C’est à l’unanimité que les députés luxembourgeois ont voté hier la résolution du député CSV Laurent Mosar reconnaissant le génocide arménien, perpétré entre avril 1915 et juillet 1916 par les troupes de l’Empire ottoman.
Ce drame de l’histoire est nié par une Turquie revendiquant l’héritage de cet ancien empire englobant notamment l’actuelle Arménie. Le sujet est des plus sensibles pour les Turcs qui se montrent d’autant plus susceptibles lorsque est employé le terme de génocide.
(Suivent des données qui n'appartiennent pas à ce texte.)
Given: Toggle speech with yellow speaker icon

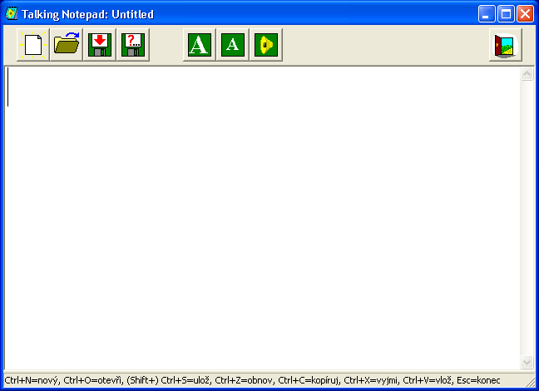Looking at the screenshot, I should point(266,45).
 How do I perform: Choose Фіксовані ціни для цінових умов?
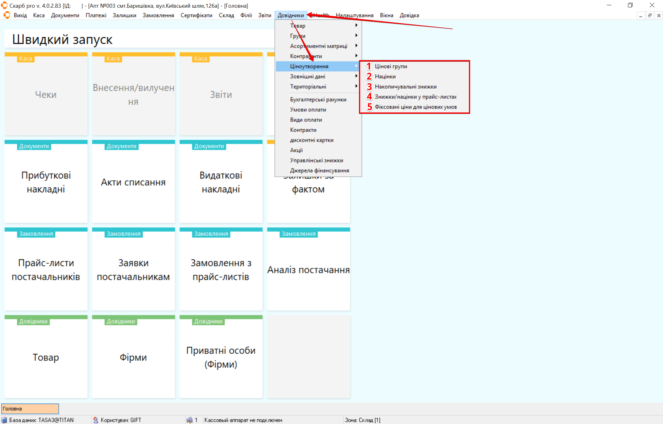415,107
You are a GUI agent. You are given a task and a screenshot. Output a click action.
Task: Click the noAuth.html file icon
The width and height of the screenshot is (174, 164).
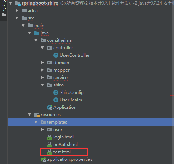[x=50, y=145]
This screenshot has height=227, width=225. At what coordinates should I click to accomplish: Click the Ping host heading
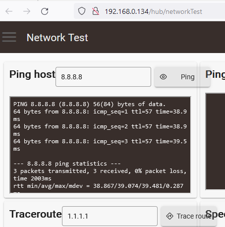(x=32, y=74)
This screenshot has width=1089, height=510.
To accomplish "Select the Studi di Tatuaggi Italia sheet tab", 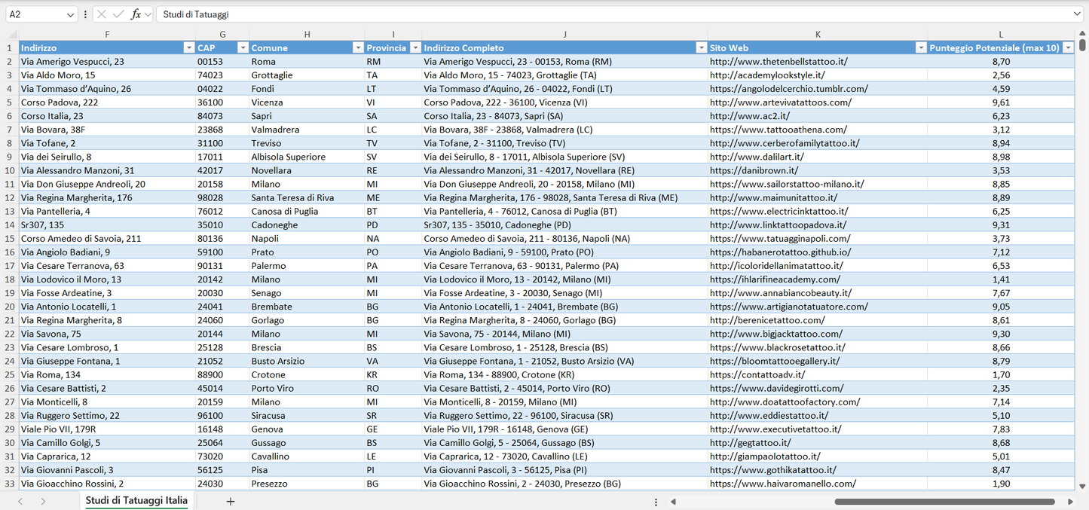I will coord(136,500).
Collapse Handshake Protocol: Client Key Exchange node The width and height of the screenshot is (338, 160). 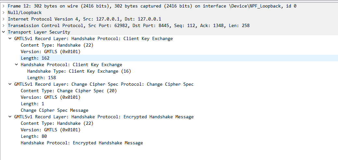16,65
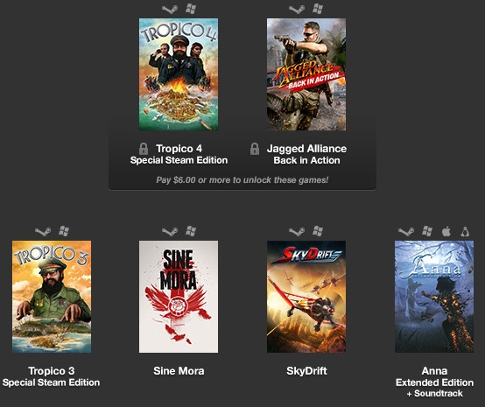Screen dimensions: 485x407
Task: Click the 'Pay $6.00 or more' unlock text
Action: tap(243, 180)
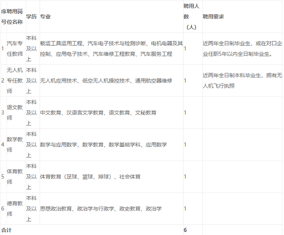Click the 聘用岗位名称 column header
The height and width of the screenshot is (235, 284).
click(x=15, y=17)
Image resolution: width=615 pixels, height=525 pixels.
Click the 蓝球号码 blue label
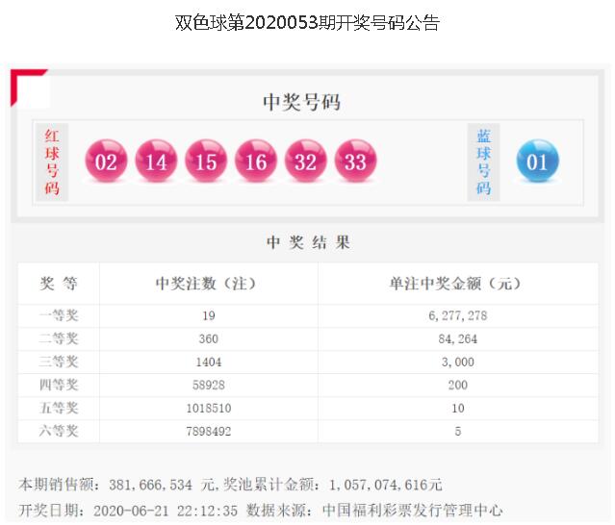click(x=483, y=162)
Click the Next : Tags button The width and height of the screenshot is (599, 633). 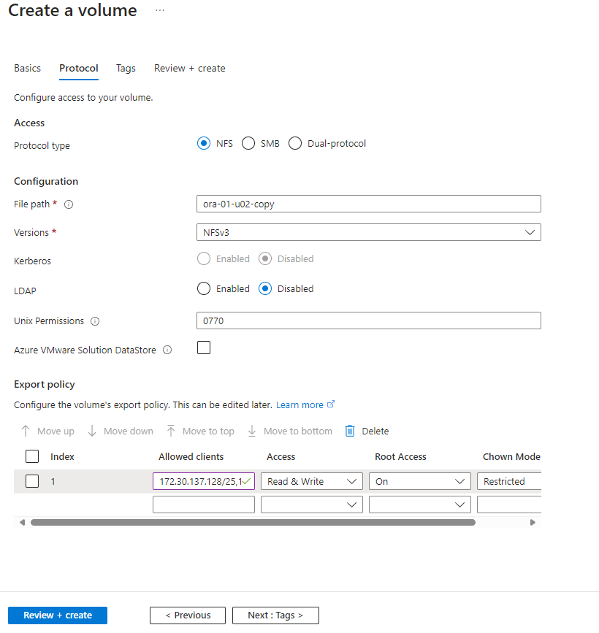pos(275,615)
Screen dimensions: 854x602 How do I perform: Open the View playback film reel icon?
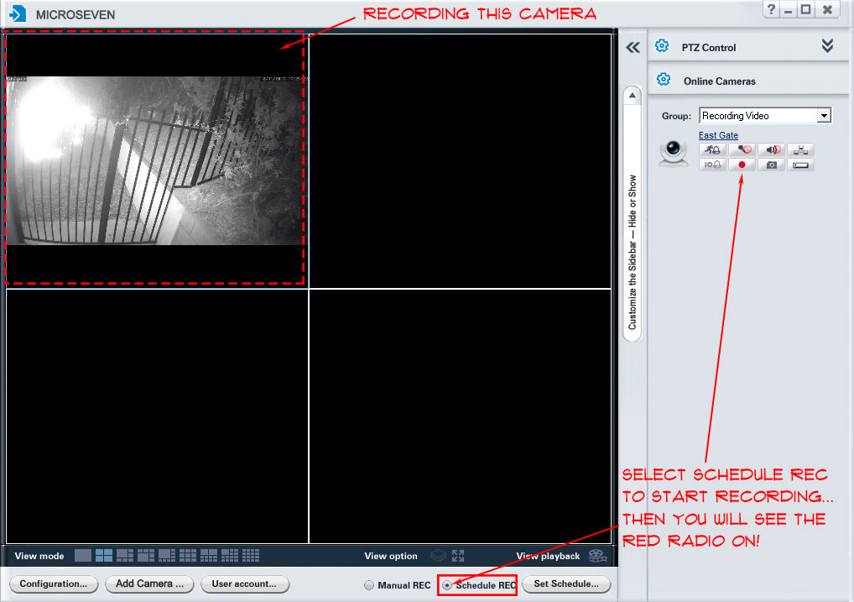coord(596,556)
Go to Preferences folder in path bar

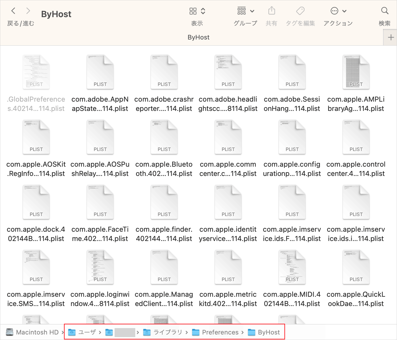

Inventé à la fin de la Seconde Guerre mondiale, le mot a été adopté par les Nations unies dans son acception juridique en 1948 pour décrire les persécutions et exterminations «commises dans l’intention de détruire, en tout ou en partie, un groupe national, ethnique, racial ou religieux».
Peut-on dès lors considérer que l’assassinat d’au moins 1,2 million d’Arméniens, visés précisément parce qu’ils étaient arméniens, était un génocide ? La question est loin d’être contingente et bien que tout semble abonder dans ce sens, Ankara se fâche tout rouge avec qui parle de génocide. Pour les députés luxembourgeois, la cause semble pourtant entendue : c’est bien un génocide qui a été perpétré contre les Arméniens pendant la Grande Guerre.
Pour autant, ce vote n’oblige en rien le gouvernement. Jean Asselborn l’a bien signifié, hier, lors de son intervention devant les députés. «Massacre», «violences», «meurtres» sont quelques-uns des mots utilisés par le ministre des Affaires étrangères. Ils renvoient fâcheusement à ceux maniés par les négationnistes de tout crin, à l’image du cerveau du génocide rwandais, le colonel Bagosora, estimant lors de son procès que l’élimination de 800 000 personnes en raison de leur appartenance ethnique n’était qu’un massacre.
Mais à l’heure où les relations commerciales et économiques du Grand-Duché avec la Turquie prennent une dimension sans précédent, Jean Asselborn a évité à dessein d’utiliser le mot banni. Entre devoir mémoriel et business, le gouvernement a choisi. Et qu’importe le vote unanime des représentants du peuple.